■ **ABOUT THIS EXERCISE**
Where a line of the listing below includes the word "element", reproduce that line.

■ **EXTRACTED MATERIAL**
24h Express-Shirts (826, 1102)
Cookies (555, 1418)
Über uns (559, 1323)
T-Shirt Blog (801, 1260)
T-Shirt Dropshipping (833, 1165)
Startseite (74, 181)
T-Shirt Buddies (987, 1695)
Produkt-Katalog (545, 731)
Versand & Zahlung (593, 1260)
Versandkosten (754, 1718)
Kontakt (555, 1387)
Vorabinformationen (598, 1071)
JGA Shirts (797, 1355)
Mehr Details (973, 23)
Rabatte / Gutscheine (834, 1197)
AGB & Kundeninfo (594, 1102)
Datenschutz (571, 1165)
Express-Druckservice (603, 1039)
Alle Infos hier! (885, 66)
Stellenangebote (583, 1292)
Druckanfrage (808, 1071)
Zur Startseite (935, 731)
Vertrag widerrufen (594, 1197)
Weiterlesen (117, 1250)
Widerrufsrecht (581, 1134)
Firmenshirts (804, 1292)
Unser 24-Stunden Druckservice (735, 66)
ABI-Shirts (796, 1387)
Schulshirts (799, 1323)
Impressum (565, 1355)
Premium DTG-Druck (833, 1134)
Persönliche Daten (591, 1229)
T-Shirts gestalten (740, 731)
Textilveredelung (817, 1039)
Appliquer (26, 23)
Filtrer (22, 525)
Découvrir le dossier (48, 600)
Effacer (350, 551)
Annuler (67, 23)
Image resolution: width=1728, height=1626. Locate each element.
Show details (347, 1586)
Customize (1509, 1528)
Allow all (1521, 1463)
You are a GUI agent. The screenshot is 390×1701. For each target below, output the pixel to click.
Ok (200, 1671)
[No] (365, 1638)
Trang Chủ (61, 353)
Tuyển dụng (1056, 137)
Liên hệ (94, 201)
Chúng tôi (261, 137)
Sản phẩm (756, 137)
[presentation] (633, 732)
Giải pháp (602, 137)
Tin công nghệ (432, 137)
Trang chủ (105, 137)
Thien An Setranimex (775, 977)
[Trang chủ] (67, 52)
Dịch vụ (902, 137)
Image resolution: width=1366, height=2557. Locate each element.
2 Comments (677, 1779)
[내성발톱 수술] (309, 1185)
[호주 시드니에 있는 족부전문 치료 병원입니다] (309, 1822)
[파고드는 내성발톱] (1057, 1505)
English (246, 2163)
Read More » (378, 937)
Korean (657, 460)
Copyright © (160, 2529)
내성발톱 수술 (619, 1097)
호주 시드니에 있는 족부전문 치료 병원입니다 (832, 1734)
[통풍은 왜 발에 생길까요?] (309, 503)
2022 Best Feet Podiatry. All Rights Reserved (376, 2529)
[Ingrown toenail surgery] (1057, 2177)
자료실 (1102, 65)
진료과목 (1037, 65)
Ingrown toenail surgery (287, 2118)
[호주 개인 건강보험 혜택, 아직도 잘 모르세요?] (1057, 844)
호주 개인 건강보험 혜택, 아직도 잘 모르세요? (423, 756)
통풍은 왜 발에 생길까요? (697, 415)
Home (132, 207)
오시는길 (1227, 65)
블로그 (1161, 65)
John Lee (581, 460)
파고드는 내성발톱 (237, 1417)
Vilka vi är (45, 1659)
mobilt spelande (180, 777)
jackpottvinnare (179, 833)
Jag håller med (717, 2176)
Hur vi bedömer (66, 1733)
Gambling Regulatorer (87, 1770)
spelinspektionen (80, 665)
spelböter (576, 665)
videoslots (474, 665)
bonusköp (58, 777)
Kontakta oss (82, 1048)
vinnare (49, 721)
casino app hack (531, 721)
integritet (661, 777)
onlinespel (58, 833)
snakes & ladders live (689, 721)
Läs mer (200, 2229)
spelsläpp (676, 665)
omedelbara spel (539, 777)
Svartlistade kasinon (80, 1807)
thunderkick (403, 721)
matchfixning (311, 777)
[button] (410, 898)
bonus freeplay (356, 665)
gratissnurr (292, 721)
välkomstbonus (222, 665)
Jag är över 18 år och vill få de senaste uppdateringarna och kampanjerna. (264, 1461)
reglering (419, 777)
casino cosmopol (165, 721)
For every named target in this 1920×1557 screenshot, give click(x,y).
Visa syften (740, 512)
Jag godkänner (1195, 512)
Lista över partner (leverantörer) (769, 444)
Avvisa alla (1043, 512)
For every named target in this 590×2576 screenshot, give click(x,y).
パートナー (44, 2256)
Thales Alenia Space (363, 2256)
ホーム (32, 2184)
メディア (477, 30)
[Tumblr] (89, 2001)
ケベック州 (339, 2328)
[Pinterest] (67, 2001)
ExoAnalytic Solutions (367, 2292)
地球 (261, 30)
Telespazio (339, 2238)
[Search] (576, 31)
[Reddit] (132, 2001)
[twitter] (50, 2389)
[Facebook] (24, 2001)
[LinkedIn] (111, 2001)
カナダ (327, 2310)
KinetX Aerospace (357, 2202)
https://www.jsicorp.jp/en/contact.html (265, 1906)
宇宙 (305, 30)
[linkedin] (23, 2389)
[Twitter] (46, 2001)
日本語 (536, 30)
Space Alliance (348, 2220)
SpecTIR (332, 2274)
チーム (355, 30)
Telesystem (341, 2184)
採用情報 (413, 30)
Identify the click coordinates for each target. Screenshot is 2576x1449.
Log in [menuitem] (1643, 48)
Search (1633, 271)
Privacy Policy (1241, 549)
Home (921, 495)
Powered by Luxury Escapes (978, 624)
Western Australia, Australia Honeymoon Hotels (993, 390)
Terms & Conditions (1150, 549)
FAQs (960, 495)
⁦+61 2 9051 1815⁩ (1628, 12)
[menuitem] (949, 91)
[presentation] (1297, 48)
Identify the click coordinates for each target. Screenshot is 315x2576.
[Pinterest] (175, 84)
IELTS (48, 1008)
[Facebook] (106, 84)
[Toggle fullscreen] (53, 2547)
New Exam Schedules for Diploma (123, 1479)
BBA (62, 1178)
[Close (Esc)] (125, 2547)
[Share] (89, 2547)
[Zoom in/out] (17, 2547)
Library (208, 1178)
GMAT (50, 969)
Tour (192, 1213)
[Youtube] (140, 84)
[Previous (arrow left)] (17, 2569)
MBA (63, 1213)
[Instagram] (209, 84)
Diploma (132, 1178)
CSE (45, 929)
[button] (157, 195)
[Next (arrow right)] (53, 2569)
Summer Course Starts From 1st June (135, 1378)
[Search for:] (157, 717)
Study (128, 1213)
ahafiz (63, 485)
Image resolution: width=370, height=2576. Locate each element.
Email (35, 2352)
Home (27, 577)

■ **PROBLEM SOLUTION**
Image resolution: width=1728, height=1626. Locate each element.
Image resolution: width=1366, height=2557. Locate each element.
Image resolution: width=370, height=2576. Locate each element.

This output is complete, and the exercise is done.